For the staff, "It's demoralizing. We are all affected by this," Martignon said.
Down the street, Crush Wine Bistro is suffering, too.
"We didn't realize all our biggest office neighbors were federal buildings," owner Scott Anaya laughed. "The first day [of the furlough] was a 69-percent decrease in lunch business."
"Normally with PFDs this is a busy time for us," he added. After two weeks of the government shutdown, lunch business is down 50 percent. As a result, Crush has cut three shifts a week.
Employees are keeping busy with some out-of-season "spring cleaning," Anaya said, re-organizing the wine store room. The extra work "costs us money, but we need to keep our Crush family employed," he said.
Crush will weather the storm, Anaya said, leaving most of his worry for family, friends and neighbors. The federal shutdown "absolutely hurts not only the Alaskans without a paycheck, but everywhere they shop and throughout the community."
Crush, like other businesses near downtown Anchorage office buildings will be happy to have the federal workers back on-the-job, should the House of Representatives accept a deal brokered in the Senate. House Speaker, John Boehner, R-Ohio, signaled Wednesday it would.
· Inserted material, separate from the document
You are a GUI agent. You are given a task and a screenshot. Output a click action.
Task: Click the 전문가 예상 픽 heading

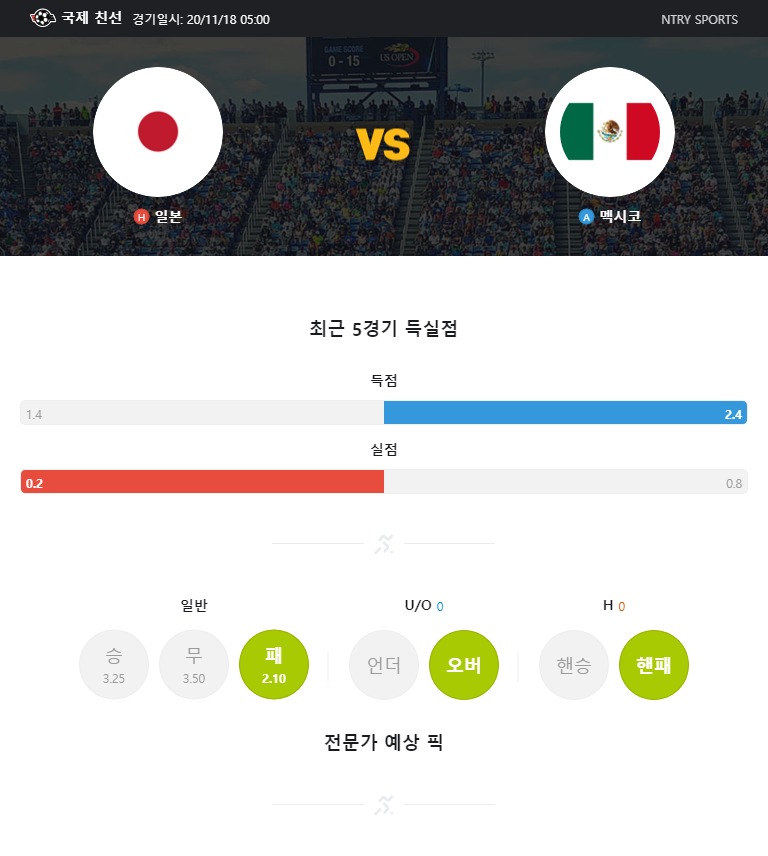tap(384, 742)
The feds are a "big employer in this town," state economist Neal Fried said. All told, 9,117 federal workers were employed in Anchorage in 2012. That's roughly 6 percent of the city's workforce, accounting for $700 million in annual payroll. Alaska has more federal workers per capita than nearly every state, and those salaries tend to be high -- the average wage for a federal civilian worker in Alaska was $71,775 in 2012.
In addition, "there are private contractors, too," who haven't been paid due to the furlough, Fried said. While some downtown federal buildings are still open, such as the North Pacific Fishery Management Council, the Federal Courthouse, National Park Service, U.S. General Services Administration and U.S. Social Security Administration are working with skeleton crews.
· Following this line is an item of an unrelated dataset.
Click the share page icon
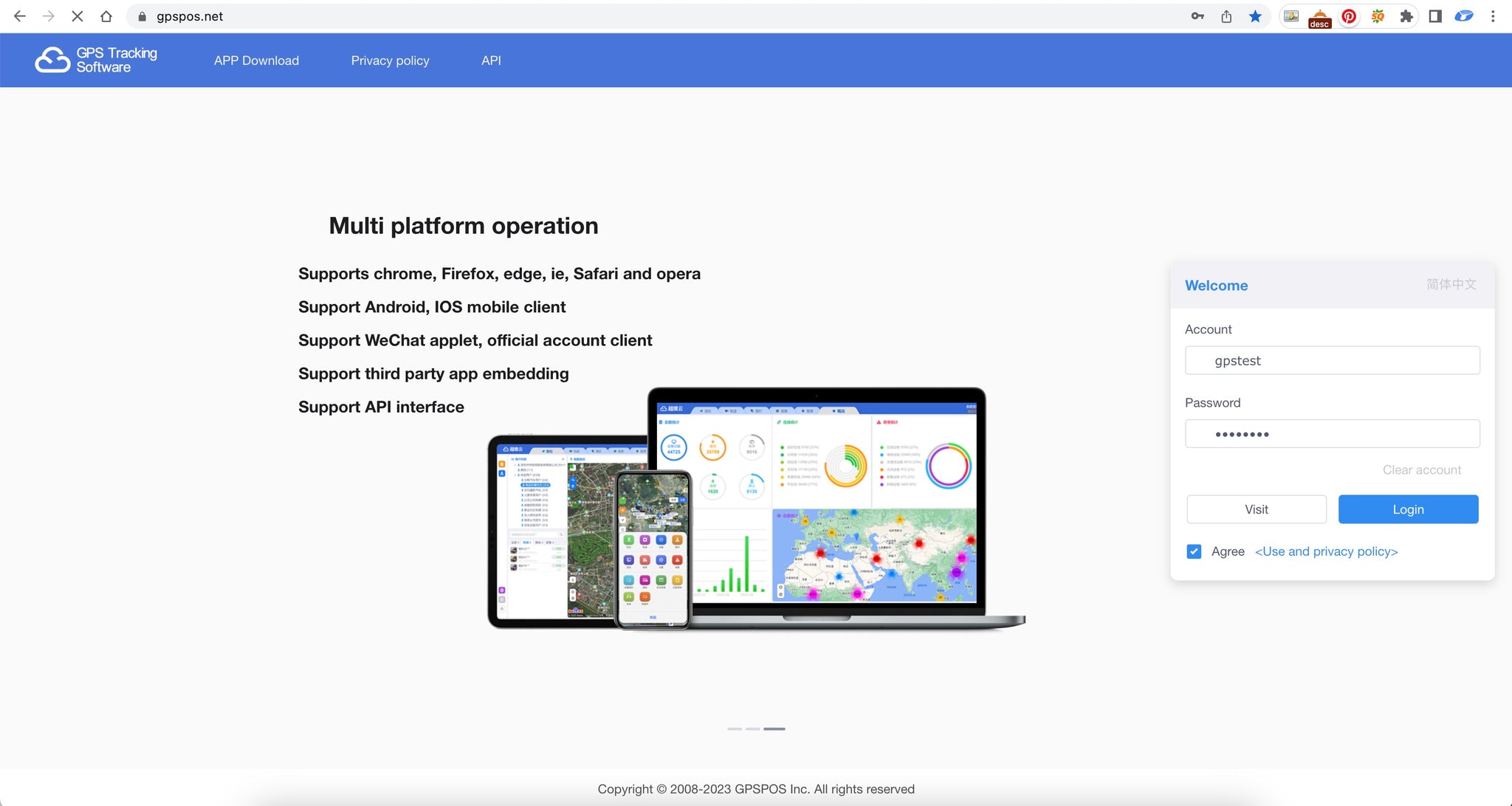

At the National Park Service building, deputy regional director Joel Hard was one of three people working on Tuesday, out of 150 employees who usually roam the halls. Across the street at Midnight Sun Café, the effects of the empty National Park Service building have been immediate and hard hitting. Barista Allison Padilla said that the café is "just a bunch of empty tables."
Owner Lindsay Williams said regulars from the National Park Service account for 25 to 35 percent of daily business. "Being in business the last six years, we have gotten to know our regulars by name and their drink order. Our regulars are extremely dedicated, and these last few weeks we have greatly missed seeing many of them in the café," she wrote.
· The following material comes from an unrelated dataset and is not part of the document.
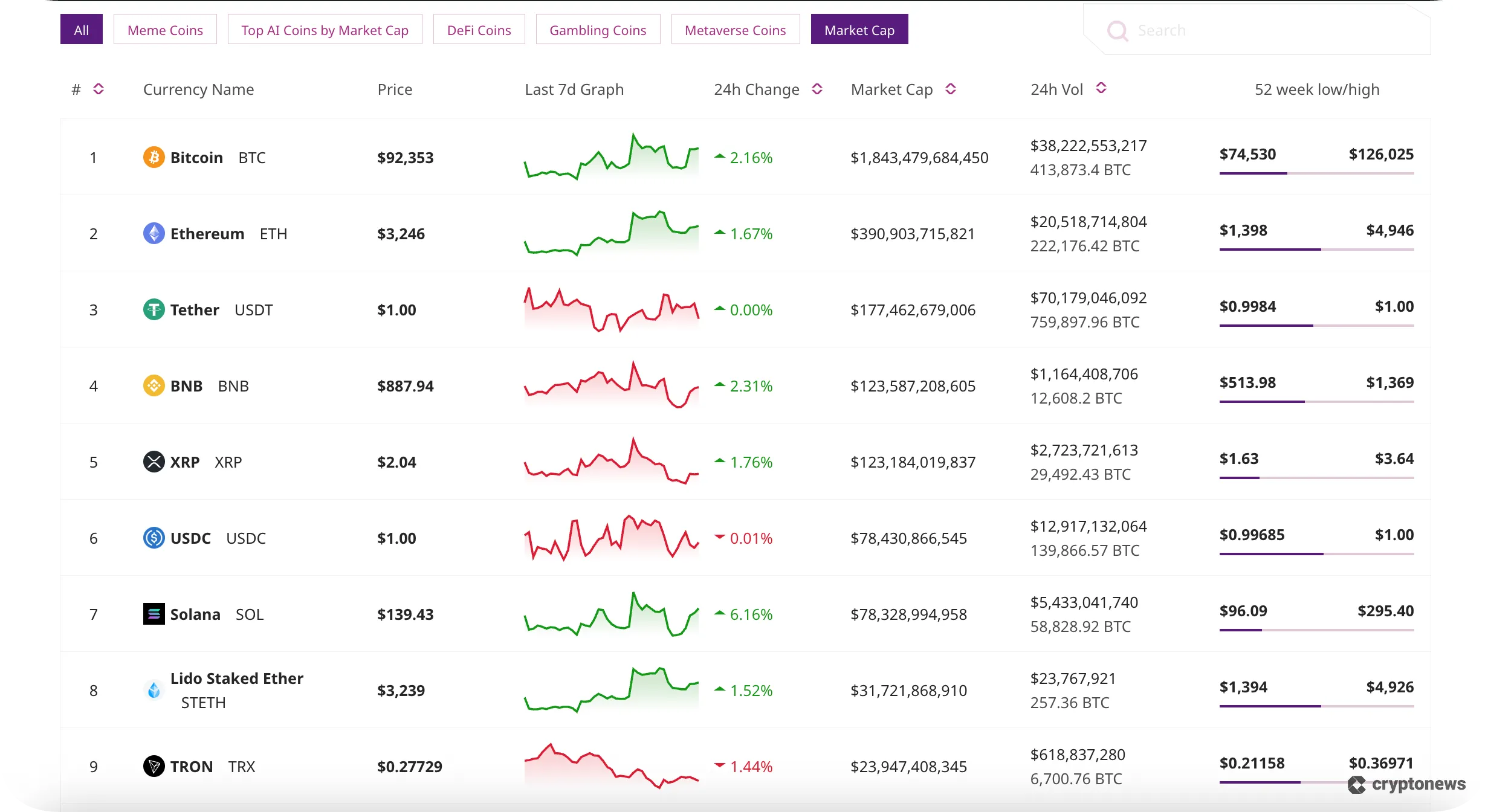Click the Solana SOL logo

(x=154, y=614)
Williams has cut one worker shift for Monday and Tuesday, and has decreased total employee hours by 20 hours a week. Meanwhile she has given most of her own shifts to employees.
Circular Boutique has also been feeling the pinch. "It's been horrible," said Casendra Bowen, who usually works nearby at Bottoms Boutique and was filling in on Tuesday for Circular owner Kim Stalder. "We've literally had three people in today."
"I've been posting on Facebook like crazy," trying to get folks to come down to the shop during the past week. But so far, feds aren't flocking downtown during their days off.
Even if the U.S. House passes the Senate's bill to end the shutdown, some federal employees may not be back at work until the end of the week, as the agencies they work for gear back up for business.